== WHAT YOU SHOULD DO ==
From the entries that follow, gather each line holding the word "Viewport".

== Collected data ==
===============
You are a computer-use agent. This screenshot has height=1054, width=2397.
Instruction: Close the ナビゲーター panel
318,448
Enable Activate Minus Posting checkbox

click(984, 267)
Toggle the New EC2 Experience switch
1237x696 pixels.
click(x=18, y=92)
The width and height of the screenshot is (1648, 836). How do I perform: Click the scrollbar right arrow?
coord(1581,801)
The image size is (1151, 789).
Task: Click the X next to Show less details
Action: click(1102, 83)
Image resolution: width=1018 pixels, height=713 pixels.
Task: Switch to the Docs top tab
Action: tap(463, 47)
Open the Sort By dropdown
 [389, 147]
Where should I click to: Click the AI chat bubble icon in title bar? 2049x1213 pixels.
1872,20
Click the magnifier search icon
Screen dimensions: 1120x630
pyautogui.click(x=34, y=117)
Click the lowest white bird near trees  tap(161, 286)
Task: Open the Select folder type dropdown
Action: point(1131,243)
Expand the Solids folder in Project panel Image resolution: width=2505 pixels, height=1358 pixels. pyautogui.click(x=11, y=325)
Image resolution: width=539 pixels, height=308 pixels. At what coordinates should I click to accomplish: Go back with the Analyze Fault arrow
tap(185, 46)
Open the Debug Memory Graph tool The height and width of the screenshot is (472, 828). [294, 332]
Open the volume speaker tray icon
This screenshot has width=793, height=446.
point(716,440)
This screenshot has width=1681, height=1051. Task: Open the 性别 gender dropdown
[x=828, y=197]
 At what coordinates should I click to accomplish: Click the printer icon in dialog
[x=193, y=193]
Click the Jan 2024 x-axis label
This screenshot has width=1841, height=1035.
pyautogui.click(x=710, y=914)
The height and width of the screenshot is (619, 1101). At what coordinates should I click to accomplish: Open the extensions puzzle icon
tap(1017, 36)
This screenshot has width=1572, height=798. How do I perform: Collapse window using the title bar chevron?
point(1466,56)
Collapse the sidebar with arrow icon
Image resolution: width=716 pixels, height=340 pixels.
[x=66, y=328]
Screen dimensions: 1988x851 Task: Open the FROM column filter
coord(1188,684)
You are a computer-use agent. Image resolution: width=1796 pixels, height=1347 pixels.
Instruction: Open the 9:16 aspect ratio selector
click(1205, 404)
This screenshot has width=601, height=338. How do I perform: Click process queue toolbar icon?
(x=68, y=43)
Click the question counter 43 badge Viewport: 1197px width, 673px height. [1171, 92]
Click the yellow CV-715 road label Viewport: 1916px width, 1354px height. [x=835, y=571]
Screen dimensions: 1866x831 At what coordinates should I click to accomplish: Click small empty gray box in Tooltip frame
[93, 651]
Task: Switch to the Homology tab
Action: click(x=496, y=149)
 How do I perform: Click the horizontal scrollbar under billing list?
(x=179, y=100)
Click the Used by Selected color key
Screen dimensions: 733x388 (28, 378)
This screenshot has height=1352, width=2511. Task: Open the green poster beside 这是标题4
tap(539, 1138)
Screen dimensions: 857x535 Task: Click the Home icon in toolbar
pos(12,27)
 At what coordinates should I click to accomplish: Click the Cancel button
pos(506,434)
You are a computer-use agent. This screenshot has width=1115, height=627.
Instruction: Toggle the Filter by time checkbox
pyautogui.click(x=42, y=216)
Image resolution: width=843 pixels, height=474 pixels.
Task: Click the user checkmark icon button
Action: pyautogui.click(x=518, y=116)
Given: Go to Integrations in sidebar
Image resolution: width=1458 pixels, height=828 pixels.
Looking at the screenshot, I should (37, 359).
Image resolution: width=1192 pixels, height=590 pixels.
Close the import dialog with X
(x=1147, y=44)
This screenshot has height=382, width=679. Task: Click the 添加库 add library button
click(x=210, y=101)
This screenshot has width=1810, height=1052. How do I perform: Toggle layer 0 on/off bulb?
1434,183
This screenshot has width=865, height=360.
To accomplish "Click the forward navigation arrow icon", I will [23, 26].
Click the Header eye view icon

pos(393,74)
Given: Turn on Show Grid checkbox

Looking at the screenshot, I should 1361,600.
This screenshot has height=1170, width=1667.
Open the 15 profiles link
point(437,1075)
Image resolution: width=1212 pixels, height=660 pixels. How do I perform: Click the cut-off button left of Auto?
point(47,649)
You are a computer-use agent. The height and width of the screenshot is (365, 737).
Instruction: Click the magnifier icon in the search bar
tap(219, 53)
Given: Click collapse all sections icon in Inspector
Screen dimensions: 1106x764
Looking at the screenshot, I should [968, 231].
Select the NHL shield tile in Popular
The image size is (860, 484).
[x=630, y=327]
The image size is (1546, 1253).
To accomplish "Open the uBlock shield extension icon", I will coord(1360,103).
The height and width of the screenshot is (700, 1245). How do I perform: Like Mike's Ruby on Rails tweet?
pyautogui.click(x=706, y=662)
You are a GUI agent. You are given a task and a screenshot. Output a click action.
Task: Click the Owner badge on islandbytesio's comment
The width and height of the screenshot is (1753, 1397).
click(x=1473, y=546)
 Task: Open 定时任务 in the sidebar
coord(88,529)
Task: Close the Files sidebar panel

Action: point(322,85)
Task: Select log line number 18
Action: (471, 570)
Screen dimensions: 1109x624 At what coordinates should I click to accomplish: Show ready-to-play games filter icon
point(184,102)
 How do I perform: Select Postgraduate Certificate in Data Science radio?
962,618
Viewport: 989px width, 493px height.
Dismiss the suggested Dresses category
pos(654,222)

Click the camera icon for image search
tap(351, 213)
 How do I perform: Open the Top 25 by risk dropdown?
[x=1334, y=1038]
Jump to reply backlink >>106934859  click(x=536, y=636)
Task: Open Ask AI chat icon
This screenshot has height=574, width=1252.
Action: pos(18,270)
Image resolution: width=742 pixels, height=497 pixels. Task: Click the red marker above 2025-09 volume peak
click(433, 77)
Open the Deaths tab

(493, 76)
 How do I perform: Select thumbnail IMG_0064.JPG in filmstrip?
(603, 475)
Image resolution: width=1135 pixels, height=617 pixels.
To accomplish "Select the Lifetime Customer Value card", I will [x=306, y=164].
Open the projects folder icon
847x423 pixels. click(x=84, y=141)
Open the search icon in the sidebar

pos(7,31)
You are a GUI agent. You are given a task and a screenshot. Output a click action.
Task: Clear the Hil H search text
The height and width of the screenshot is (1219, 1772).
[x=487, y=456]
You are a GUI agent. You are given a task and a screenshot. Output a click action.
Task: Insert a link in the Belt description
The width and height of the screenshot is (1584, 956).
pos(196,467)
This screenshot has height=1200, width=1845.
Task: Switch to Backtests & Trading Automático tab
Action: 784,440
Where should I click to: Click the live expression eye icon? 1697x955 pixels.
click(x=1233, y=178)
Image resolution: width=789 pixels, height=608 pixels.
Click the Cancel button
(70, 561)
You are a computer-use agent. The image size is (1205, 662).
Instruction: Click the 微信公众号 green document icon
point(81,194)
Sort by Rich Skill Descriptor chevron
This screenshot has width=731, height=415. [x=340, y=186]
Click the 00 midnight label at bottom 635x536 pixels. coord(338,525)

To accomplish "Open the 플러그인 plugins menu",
===============
== FINISHED EXERCISE ==
Click the question counter 43 badge Viewport: 1197px width, 673px height. [1171, 92]
Click the yellow CV-715 road label Viewport: 1916px width, 1354px height. [x=835, y=571]
Viewport: 989px width, 493px height.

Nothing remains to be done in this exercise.